Alimentée par le populisme pénal qui caractérise l’air du temps, cette toxicophobie, largement partagé par les hommes et les femmes politiques français, est toujours de rigueur dans le débat public.
À la faveur d’une hausse continue des interpellations et de l’apparition de modes accélérés de traitement des délits, la punition des « drogués » est devenue une réalité institutionnelle incontournable de ces vingt dernières années[10]. Ce mouvement tient notamment aux stratégies policières ciblées sur les consommateurs plutôt que sur les trafiquants. La constatation d’un usage de stupéfiant vaut en effet résolution d’une affaire et contribue ainsi mécaniquement à améliorer le taux d’élucidation des unités de police. En conséquence de quoi, la Cour des comptes a pu constater dans un rapport de 2011 que l’action des services de sécurité publique en matière de produits stupéfiants est « marquée par la priorité accordée, dans une approche essentiellement statistique, à la répression de la consommation »[11].
À cet effet inattendu de la gouvernance par indicateurs chiffrés s’ajoute une volonté politique d’apporter une réponse pénale systématique à la consommation de drogues illicites pour éviter, selon une circulaire du 16 février 2012, « le sentiment de banalisation et d’impunité ressenti par une partie non négligeable des jeunes consommateurs »[12]. Cet objectif a été largement satisfait et, désormais, la justice donne suite à plus de 98 % des affaires d’usage de stupéfiants dont elle a connaissance.
La rigueur de la répression ne fait pourtant pas baisser le niveau de consommation. Confirmant en cela les études internationales qui mettent en lumière l’absence de corrélation entre la sévérité du droit applicable et la prévalence de l’usage de drogues illicites, les enquêtes épidémiologiques indiquent que la consommation de stupéfiants se maintient en France sur un plateau haut comparé aux autres pays européens, y compris ceux mettant en œuvre des politiques plus tolérantes[13].

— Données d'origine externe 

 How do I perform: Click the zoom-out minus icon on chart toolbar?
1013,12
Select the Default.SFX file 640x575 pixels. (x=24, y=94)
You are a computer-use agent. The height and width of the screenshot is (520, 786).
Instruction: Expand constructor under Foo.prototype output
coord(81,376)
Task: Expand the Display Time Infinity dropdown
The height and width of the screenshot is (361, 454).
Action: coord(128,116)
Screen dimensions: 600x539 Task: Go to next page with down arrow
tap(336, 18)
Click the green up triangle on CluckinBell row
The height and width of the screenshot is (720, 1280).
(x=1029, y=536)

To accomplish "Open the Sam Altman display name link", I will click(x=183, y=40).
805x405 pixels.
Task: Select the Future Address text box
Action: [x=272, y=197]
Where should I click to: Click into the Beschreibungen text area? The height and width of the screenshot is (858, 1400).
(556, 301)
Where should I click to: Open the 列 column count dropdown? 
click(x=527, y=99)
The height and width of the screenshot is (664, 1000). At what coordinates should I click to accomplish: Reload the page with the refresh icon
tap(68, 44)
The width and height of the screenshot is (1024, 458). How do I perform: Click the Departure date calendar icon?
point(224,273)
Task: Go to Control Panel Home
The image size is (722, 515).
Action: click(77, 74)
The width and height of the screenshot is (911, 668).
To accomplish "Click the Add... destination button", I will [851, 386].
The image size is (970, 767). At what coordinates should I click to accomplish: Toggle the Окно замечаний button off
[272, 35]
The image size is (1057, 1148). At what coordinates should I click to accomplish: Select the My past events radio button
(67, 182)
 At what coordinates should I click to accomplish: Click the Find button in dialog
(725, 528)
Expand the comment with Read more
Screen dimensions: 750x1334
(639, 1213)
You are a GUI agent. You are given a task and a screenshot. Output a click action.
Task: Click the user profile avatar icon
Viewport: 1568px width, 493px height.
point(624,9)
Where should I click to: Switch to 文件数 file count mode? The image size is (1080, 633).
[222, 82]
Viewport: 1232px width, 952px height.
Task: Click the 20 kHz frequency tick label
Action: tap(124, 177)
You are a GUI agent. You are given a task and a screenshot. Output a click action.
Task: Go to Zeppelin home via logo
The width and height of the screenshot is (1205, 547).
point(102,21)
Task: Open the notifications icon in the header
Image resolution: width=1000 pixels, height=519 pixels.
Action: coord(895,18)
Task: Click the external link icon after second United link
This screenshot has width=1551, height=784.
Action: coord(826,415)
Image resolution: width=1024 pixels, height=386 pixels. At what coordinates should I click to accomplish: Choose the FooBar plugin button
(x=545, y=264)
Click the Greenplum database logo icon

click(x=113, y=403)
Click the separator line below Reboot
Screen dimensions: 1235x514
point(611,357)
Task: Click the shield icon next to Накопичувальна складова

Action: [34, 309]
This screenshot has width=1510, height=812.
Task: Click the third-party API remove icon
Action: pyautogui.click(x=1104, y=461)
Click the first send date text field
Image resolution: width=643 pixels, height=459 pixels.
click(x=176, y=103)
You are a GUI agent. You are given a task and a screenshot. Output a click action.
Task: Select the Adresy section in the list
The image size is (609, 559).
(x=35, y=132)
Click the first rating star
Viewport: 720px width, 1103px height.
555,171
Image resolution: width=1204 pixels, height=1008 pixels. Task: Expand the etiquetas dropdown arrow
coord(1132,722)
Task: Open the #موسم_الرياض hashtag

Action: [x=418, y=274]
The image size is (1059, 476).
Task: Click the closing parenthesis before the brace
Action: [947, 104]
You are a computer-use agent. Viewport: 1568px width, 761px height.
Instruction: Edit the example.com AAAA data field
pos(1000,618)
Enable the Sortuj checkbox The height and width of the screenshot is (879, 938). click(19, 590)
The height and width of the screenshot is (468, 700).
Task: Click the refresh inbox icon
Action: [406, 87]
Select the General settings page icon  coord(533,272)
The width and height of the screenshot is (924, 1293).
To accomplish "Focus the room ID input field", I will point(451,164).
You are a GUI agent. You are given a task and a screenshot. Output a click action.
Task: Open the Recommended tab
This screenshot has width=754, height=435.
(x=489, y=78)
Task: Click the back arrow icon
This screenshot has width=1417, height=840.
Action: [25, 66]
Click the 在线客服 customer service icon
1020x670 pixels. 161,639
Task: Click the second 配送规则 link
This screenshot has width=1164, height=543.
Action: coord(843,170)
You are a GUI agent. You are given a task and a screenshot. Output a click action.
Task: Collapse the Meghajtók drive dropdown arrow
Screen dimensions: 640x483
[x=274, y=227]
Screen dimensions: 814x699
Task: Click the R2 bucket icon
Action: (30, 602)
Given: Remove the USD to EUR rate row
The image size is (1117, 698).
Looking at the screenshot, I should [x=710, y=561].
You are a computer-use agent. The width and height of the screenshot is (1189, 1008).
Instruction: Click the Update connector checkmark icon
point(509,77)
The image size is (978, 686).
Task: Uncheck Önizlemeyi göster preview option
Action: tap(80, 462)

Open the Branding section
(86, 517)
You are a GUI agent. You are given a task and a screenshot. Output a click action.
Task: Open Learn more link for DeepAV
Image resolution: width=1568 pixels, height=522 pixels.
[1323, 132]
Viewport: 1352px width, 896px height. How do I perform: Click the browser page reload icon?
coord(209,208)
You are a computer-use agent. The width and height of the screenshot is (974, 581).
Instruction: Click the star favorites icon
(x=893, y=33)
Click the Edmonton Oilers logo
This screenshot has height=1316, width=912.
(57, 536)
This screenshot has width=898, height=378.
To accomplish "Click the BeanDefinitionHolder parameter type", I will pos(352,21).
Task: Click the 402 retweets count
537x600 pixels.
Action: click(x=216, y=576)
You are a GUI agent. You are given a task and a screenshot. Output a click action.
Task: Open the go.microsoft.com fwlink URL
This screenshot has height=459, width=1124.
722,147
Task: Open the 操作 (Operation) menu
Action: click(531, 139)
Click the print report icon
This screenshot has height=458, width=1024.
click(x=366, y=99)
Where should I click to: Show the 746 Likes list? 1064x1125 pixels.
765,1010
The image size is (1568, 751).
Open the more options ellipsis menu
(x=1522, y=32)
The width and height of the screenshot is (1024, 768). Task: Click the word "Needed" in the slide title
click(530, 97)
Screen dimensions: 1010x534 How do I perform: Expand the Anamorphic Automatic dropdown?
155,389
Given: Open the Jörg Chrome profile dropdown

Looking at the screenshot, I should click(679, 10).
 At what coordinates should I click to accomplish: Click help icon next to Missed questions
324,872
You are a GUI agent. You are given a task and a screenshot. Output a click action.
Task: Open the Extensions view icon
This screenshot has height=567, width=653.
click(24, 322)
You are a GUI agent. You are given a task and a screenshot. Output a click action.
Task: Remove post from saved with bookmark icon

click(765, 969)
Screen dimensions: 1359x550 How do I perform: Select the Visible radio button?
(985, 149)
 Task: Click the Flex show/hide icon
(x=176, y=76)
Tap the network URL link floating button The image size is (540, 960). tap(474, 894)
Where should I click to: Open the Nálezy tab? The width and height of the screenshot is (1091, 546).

Les addictologues considèrent que la répression des usagers de stupéfiants ne constitue pas la réponse la plus opératoire aux défis de santé que posent la toxicomanie, et certains policiers n’hésitent plus à pointer son caractère contre-productif en termes de sécurité publique. Pourtant, la perspective d’une dépénalisation de l’usage de drogues est absente de la campagne présidentielle. Si l’idée d’une légalisation du cannabis est évoquée par certains, la légitimité de l’incrimination qui punit l’usage des autres stupéfiants d’un an de prison n’est pas discutée.
Le traitement répressif de l’usage de drogues semble d’autant plus naturel que leurs consommateurs sont dépeints comme une menace existentielle pour la société. Alimentée par le populisme pénal qui caractérise l’air du temps, cette toxicophobie, largement partagé par les hommes et les femmes politiques français, est toujours de rigueur dans le débat public. Que l’on accuse les amateurs de cannabis d’entretenir la violence des trafics ou les consommateurs de crack de menacer la tranquillité publique, c’est oublier un peu vite que ces troubles sociaux sont avant tout l’expression d’une guerre à la drogue qui ne remplit pas ses promesses et se transforme souvent en guerre aux « drogués ». En ce domaine, la France a encore des progrès à faire pour convaincre qu’elle s’inscrit bien du côté des sociétés ouvertes, respectueuses du droit des personnes, et non du côté des sociétés fermées où les valeurs traditionnelles servent de prétexte à la persécution des plus fragiles.